Understanding VACUUM

-- Check tables needing vacuum
SELECT
    schemaname || '.' || relname as table,
    n_dead_tup,
    n_live_tup,
    last_vacuum,
    last_autovacuum
FROM pg_stat_user_tables
WHERE n_dead_tup > 10000
ORDER BY n_dead_tup DESC;

-- Manual vacuum
VACUUM (VERBOSE) orders;

-- Vacuum and analyze
VACUUM ANALYZE orders;

-- Full vacuum (rewrites table, locks it)
-- Only when really necessary
VACUUM FULL orders;

Autovacuum Tuning

autovacuum_settings:
  autovacuum_vacuum_threshold:
    default: 50
    purpose: Minimum tuples before vacuum

  autovacuum_vacuum_scale_factor:
    default: 0.2
    meaning: Vacuum when 20% of table is dead
    for_large_tables: Consider lower (0.01)

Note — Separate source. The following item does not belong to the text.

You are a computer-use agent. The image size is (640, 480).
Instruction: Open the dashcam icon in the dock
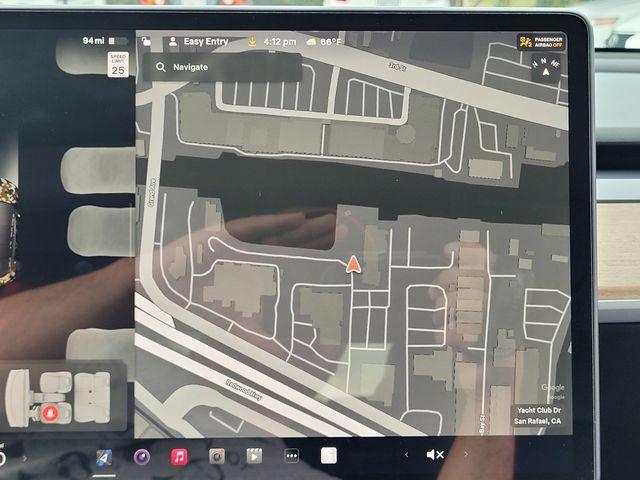[216, 456]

  autovacuum_analyze_threshold:
    default: 50

  autovacuum_analyze_scale_factor:
    default: 0.1

  autovacuum_naptime:
    default: 1min
    purpose: Time between autovacuum runs

-- Per-table autovacuum settings for large tables
ALTER TABLE orders SET (
    autovacuum_vacuum_scale_factor = 0.01,
    autovacuum_analyze_scale_factor = 0.005
);

Monitoring Queries

-- Current activity
SELECT
    pid,
    age(clock_timestamp(), query_start) as duration,
    query,
    state
FROM pg_stat_activity
WHERE state != 'idle'
AND query NOT ILIKE '%pg_stat_activity%'
ORDER BY query_start;

-- Lock contention
SELECT
    blocked_locks.pid AS blocked_pid,
    blocked_activity.usename AS blocked_user,
    blocking_locks.pid AS blocking_pid,
    blocking_activity.usename AS blocking_user,
    blocked_activity.query AS blocked_statement,
    blocking_activity.query AS blocking_statement
FROM pg_catalog.pg_locks blocked_locks
JOIN pg_catalog.pg_stat_activity blocked_activity ON blocked_activity.pid = blocked_locks.pid
JOIN pg_catalog.pg_locks blocking_locks
    ON blocking_locks.locktype = blocked_locks.locktype
    AND blocking_locks.database IS NOT DISTINCT FROM blocked_locks.database
    AND blocking_locks.relation IS NOT DISTINCT FROM blocked_locks.relation
    AND blocking_locks.page IS NOT DISTINCT FROM blocked_locks.page
    AND blocking_locks.tuple IS NOT DISTINCT FROM blocked_locks.tuple
    AND blocking_locks.virtualxid IS NOT DISTINCT FROM blocked_locks.virtualxid
    AND blocking_locks.transactionid IS NOT DISTINCT FROM blocked_locks.transactionid
    AND blocking_locks.classid IS NOT DISTINCT FROM blocked_locks.classid
    AND blocking_locks.objid IS NOT DISTINCT FROM blocked_locks.objid
    AND blocking_locks.objsubid IS NOT DISTINCT FROM blocked_locks.objsubid
    AND blocking_locks.pid != blocked_locks.pid
JOIN pg_catalog.pg_stat_activity blocking_activity ON blocking_activity.pid = blocking_locks.pid
WHERE NOT blocked_locks.granted;

Key Takeaways

Diagnose before optimizing: use pg_stat_statements and EXPLAIN ANALYZE
Most slow queries are fixed with proper indexes
Use partial and covering indexes for specific patterns
Configure shared_buffers (25% RAM), work_mem (carefully), effective_cache_size
Use connection pooling (PgBouncer); PostgreSQL connections are expensive
Monitor and tune autovacuum for large tables
Regularly check for unused indexes (write overhead)
Update statistics with ANALYZE after large changes
Index order matters for composite indexes
SSD changes optimal configuration (random_page_cost)

Performance tuning is iterative. Measure, change, measure again.